For now, either approach can work great. Long term I think serverless is the way to go, but it still has a lot of maturing to do (the good news is that pretty much all of the annoyances of serverless seem like very solvable problems).
This reminded me of a story I heard about RMS's kernel, GNU Hurd. Linux being built as a monolith in the 90's, Hurd was being built as a microkernel (microservices) architecture. Guess which one was easier to debug[1]?
1: https://biblioweb.sindominio.net/telematica/open-sources-htm...
Those aren't microservices, by definition.
Pretty sure that's the point OP was trying to make - they put in the effort to build microservices, and crappy tooling means they are instead stuck with an mangled over-engineered monolith
> Actually, I am setting up a serverless app now. 4-5 lambdas, s3 buckets, RDS, IAM roles, and 6 weeks (easily) getting everything into CFT's and Ansible so that I can deploy this relatively small app.
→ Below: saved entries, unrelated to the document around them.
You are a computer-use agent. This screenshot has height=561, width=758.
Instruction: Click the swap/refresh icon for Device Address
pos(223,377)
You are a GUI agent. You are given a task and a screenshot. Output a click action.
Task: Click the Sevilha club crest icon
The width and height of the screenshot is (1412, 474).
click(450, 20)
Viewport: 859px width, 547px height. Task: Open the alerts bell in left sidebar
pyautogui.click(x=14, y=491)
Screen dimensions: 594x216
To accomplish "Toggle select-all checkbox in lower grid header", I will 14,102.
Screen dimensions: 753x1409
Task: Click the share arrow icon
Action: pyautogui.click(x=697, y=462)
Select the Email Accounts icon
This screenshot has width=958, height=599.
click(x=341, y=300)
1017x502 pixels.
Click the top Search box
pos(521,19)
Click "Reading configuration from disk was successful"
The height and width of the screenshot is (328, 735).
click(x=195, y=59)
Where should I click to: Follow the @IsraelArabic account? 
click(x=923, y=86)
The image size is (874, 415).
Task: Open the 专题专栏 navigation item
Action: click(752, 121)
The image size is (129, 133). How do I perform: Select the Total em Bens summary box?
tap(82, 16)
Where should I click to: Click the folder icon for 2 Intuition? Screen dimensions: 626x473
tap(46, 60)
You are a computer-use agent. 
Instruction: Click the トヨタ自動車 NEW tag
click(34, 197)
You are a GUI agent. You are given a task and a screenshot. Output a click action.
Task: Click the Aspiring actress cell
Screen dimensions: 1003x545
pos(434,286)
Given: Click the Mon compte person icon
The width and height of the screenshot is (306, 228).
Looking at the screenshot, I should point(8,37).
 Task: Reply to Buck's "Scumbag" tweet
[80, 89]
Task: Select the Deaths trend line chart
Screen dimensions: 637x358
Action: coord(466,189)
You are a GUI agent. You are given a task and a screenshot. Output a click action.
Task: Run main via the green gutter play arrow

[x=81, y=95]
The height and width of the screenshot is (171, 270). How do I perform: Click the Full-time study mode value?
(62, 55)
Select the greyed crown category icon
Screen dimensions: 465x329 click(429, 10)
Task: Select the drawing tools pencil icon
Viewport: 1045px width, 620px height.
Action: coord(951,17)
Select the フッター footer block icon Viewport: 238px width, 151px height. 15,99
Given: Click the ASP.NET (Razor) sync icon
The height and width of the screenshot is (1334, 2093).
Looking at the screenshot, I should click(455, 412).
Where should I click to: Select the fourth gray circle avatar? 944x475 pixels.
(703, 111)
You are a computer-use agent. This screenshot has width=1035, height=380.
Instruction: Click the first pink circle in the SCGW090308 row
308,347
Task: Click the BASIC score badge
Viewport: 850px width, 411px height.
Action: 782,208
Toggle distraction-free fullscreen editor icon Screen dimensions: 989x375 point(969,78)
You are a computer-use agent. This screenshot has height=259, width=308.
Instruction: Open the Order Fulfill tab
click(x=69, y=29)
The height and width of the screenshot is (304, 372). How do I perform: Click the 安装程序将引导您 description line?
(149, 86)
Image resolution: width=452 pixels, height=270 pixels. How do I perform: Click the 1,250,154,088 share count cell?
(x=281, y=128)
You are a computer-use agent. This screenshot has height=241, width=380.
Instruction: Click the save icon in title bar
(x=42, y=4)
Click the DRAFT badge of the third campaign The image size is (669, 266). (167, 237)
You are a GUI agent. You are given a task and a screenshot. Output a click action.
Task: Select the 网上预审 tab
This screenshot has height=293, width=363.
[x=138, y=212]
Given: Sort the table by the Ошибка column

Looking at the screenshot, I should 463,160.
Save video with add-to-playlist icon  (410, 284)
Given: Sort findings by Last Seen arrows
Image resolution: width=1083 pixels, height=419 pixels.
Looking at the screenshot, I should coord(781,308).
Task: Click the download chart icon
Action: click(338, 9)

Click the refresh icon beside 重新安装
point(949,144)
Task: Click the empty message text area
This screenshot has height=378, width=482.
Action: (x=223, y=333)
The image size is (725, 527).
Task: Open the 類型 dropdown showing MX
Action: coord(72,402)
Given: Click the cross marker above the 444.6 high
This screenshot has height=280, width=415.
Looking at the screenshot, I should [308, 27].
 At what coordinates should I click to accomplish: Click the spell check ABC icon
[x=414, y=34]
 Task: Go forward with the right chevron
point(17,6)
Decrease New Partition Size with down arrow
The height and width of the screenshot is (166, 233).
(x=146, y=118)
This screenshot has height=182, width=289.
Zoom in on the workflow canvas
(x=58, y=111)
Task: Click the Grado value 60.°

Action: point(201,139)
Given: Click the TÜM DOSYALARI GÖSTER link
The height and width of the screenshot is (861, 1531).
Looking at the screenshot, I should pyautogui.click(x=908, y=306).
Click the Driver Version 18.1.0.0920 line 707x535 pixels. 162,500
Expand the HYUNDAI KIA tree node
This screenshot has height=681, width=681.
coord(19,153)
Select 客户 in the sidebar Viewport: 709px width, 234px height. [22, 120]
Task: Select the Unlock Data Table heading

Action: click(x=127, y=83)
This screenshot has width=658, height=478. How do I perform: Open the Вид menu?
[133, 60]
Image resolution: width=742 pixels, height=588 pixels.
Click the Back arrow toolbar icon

I'm sorry but if this took you 6 weeks then you're doing it wrong. To be fair, I haven't tried using CFTs and Ansible for my serverless deployments, but then again these seemed like big time overkill to me. Your experience seems to back that up.
Look, I don't want to say infrastructure-as-code is a bad thing, but don't blame the infrastructure when it's your choice of tools that is the problem. The AWS CLI makes it so easy to write a bash script to deploy a small project. But hey if you think an extra 6 weeks is worth it to use Ansible, then by all means...
What build tools? We have over 60 Lambdas and aren't aware of any issues like this. We literally had to build extra tooling to be able to push more than one Lambda simultaneously so I'm a bit confused how is this related to the platform.
The only "build tools" Lambda itself has is literally a file upload and a version promotion.
I now work in a company where they do things themselves, bare metal, and use ansible, ssh, etc pretty much basic stuffs.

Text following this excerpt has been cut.